New York Times | Buscando ahorrar dinero, más lugares deciden dejar de fluorar el agua | Por Lizette Álvarez| Octubre 13, 2011
Publicado el octubre 13, 2011 Estados Unidos , Nacional EE.UU.MIAMI — Un número creciente de comunidades están optando por dejar de agregar fluoruro a sus sistemas de agua, a pesar de que el gobierno federal y los funcionarios federales de salud mantienen su pleno apoyo a una medida que, según dicen, proporciona una reducción del 25 por ciento en las caries dentales en todo el país.
La semana pasada, el condado de Pinellas, en la costa oeste de Florida, votó a favor de dejar de agregar fluoruro a su suministro público de agua después de iniciar el programa hace siete años. El condado se suma a unas 200 jurisdicciones desde Georgia hasta Alaska que han optado por poner fin a la práctica en los últimos cuatro años, motivadas tanto por presupuestos ajustados como por el escepticismo sobre sus beneficios.

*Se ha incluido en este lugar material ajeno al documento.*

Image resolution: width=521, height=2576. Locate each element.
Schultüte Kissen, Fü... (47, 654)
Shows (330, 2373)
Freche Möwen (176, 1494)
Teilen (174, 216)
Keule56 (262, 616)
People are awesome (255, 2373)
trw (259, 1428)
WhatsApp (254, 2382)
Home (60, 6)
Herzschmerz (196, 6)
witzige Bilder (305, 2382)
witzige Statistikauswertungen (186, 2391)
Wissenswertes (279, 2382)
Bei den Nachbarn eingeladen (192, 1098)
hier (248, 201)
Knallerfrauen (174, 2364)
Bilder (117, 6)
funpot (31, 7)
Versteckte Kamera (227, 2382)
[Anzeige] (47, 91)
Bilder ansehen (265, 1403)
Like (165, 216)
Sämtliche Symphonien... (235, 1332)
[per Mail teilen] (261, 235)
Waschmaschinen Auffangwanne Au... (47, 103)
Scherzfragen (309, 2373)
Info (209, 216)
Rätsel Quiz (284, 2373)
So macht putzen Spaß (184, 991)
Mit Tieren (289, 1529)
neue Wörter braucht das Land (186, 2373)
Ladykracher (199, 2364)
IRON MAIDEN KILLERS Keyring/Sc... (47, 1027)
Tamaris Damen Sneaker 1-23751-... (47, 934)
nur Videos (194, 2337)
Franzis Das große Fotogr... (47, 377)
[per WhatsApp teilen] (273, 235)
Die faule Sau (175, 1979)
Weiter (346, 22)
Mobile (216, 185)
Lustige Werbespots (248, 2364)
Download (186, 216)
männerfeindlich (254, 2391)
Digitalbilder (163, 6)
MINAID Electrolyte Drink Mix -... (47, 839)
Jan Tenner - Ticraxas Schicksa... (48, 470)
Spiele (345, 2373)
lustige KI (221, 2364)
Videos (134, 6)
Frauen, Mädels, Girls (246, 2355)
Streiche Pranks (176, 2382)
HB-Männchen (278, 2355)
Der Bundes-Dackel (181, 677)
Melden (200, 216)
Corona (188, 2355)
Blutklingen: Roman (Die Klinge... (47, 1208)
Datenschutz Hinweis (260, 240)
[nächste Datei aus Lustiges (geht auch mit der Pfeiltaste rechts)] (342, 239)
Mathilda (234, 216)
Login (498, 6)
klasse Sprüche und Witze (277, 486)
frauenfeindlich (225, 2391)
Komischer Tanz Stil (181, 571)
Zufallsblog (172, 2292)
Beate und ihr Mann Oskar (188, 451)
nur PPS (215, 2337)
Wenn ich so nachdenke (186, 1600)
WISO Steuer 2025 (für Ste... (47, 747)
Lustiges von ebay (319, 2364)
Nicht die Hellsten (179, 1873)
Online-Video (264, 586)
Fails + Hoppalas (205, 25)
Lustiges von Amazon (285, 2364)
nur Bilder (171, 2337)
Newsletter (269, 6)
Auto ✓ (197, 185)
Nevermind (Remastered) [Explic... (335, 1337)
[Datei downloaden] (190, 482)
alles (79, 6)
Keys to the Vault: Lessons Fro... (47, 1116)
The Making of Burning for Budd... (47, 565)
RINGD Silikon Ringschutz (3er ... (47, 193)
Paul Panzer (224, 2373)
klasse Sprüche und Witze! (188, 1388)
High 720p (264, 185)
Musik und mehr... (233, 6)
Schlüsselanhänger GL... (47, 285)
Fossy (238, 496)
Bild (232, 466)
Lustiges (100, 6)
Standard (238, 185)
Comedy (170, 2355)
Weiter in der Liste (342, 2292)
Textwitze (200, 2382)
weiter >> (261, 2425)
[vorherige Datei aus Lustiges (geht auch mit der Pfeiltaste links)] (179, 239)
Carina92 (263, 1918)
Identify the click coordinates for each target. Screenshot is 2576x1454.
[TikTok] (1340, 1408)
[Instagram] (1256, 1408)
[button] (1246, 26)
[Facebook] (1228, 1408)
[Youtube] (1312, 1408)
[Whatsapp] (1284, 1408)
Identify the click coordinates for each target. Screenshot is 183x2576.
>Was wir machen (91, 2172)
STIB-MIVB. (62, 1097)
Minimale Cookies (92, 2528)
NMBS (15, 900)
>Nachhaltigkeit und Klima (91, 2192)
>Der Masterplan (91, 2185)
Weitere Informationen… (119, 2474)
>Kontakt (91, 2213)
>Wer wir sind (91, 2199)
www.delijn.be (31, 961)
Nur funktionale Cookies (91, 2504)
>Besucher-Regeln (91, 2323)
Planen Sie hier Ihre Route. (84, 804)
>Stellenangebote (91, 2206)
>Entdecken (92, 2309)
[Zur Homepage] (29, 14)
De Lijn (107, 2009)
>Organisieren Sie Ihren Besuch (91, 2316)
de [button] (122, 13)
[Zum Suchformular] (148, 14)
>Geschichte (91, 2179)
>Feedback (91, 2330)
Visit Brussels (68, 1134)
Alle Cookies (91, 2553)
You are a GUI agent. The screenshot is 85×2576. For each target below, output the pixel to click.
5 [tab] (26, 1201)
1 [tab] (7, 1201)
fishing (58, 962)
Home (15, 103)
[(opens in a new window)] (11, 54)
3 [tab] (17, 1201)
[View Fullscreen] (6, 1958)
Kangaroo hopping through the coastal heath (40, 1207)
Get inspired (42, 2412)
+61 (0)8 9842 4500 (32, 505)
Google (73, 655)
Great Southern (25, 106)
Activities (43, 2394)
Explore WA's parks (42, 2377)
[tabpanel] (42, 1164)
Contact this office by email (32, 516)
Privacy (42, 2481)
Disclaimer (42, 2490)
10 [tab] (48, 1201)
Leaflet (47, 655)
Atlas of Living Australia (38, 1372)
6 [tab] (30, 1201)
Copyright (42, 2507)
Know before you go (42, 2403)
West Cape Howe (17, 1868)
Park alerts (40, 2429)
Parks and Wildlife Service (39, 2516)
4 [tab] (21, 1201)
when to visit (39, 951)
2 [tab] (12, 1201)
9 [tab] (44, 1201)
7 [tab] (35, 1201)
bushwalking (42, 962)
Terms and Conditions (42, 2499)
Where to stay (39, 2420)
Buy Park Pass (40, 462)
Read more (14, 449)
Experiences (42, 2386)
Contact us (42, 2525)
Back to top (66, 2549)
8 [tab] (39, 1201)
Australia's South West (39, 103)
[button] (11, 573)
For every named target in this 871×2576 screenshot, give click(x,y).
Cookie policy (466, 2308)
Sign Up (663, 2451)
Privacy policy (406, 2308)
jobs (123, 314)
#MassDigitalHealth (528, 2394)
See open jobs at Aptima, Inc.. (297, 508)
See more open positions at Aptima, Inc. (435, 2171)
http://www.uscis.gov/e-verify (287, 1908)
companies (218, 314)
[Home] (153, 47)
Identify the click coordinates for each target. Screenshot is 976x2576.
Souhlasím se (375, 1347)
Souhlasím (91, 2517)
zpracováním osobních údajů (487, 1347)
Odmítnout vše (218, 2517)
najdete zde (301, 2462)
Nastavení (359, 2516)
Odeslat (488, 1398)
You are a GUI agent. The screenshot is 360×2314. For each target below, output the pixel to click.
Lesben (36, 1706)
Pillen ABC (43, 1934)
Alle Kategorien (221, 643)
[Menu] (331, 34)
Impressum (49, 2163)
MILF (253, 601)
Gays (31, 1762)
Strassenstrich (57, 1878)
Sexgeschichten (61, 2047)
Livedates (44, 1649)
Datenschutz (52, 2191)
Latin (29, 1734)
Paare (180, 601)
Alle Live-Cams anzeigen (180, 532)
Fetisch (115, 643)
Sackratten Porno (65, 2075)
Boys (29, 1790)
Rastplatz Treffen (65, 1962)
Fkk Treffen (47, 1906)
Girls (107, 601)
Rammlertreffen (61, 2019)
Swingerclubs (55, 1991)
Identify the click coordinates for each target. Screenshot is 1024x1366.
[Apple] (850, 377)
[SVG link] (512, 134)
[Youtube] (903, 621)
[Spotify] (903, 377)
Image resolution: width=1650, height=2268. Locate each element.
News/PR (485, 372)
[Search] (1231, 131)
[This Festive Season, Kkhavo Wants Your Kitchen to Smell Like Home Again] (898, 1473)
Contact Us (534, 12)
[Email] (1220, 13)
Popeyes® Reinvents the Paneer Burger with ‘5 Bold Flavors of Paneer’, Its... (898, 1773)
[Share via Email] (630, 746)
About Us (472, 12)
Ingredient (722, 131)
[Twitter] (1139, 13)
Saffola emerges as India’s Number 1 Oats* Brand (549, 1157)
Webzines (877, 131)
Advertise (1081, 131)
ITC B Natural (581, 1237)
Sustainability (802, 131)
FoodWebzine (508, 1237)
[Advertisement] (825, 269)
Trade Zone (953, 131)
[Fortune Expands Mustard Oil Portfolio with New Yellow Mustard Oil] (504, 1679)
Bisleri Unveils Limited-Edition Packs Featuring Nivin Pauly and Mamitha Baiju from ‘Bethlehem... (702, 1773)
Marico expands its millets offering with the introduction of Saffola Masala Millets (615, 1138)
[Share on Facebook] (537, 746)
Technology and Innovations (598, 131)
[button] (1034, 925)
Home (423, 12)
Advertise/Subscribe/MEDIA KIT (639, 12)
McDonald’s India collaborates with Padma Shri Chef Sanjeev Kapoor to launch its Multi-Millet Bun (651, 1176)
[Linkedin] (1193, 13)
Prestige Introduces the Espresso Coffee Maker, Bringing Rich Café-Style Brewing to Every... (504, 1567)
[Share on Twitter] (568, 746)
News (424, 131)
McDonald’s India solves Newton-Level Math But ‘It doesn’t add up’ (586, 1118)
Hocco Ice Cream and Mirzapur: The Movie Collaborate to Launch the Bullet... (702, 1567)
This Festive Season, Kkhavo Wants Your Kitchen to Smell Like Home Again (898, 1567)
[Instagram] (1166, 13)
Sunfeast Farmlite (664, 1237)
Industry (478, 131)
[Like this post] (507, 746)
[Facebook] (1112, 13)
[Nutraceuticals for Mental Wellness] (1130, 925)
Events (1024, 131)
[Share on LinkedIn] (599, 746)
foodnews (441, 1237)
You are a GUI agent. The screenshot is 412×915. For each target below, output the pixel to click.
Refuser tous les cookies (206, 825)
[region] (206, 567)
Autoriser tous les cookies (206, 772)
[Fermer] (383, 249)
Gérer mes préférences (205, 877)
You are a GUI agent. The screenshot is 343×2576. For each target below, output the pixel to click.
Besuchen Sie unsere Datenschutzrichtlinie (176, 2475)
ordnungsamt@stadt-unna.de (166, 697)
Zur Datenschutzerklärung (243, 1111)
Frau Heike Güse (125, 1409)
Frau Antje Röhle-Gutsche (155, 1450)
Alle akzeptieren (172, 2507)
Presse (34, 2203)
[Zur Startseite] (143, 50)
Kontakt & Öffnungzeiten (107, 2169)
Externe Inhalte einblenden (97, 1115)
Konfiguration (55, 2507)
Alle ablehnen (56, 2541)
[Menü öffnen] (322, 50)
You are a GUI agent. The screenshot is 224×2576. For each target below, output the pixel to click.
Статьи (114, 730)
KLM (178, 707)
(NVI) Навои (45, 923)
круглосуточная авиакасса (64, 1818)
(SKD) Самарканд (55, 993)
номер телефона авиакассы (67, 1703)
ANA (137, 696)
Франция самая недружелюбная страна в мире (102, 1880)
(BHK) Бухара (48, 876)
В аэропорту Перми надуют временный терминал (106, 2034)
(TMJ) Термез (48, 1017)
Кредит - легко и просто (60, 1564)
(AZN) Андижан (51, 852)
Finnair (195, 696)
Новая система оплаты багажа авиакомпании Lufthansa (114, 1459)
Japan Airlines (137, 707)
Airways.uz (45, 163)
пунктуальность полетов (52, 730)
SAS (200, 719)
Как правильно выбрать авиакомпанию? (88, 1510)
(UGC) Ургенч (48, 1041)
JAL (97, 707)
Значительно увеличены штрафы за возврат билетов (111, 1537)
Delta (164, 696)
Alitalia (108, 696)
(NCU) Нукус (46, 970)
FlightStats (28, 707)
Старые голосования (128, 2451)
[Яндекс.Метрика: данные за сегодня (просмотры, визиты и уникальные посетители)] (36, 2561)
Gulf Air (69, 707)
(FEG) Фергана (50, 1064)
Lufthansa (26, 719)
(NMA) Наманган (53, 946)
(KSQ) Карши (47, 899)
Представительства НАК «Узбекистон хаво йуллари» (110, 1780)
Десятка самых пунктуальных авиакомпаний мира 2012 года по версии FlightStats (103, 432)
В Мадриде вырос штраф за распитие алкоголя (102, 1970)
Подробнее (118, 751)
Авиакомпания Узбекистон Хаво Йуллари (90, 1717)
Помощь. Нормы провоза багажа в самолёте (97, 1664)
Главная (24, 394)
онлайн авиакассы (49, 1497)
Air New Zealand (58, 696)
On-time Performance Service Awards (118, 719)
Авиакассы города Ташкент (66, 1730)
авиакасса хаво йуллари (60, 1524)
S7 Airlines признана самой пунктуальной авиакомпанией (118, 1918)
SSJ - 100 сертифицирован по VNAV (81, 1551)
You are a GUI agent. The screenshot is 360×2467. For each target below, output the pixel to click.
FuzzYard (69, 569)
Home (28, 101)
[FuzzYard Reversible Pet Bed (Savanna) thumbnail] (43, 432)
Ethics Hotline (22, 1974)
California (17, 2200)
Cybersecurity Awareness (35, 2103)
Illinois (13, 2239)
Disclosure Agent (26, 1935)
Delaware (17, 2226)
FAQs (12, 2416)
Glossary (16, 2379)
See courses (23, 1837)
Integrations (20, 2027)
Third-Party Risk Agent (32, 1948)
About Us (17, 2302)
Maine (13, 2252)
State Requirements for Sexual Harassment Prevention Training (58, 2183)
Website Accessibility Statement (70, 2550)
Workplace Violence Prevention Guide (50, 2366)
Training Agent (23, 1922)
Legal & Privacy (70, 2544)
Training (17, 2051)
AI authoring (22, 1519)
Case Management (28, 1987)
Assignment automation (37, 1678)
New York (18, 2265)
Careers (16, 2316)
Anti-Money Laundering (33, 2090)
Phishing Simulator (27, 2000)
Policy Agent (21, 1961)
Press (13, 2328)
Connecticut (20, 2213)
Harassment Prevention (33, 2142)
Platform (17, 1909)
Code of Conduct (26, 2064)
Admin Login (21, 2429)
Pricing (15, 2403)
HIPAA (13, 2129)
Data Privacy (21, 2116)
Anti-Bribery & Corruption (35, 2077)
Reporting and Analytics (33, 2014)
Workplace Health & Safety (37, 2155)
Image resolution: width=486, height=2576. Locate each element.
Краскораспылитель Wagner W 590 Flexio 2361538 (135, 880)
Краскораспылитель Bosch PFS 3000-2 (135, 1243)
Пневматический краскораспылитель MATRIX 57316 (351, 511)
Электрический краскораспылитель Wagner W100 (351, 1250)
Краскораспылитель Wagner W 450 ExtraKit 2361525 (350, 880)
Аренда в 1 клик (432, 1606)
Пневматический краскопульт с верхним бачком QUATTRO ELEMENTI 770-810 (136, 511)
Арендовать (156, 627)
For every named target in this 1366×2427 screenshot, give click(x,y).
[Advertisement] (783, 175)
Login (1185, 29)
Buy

Once pequeñas ciudades o pueblos han optado por no fluorar su agua este año, incluida Fairbanks, Alaska, que actuó después de mucha deliberación y una evaluación exhaustiva realizada por un panel de científicos, médicos y dentistas. El panel concluyó que en Fairbanks, que tiene concentraciones relativamente altas de fluoruro natural, la dosis adicional ya no brindó la ayuda que alguna vez brindó y, de hecho, puede ser dañina.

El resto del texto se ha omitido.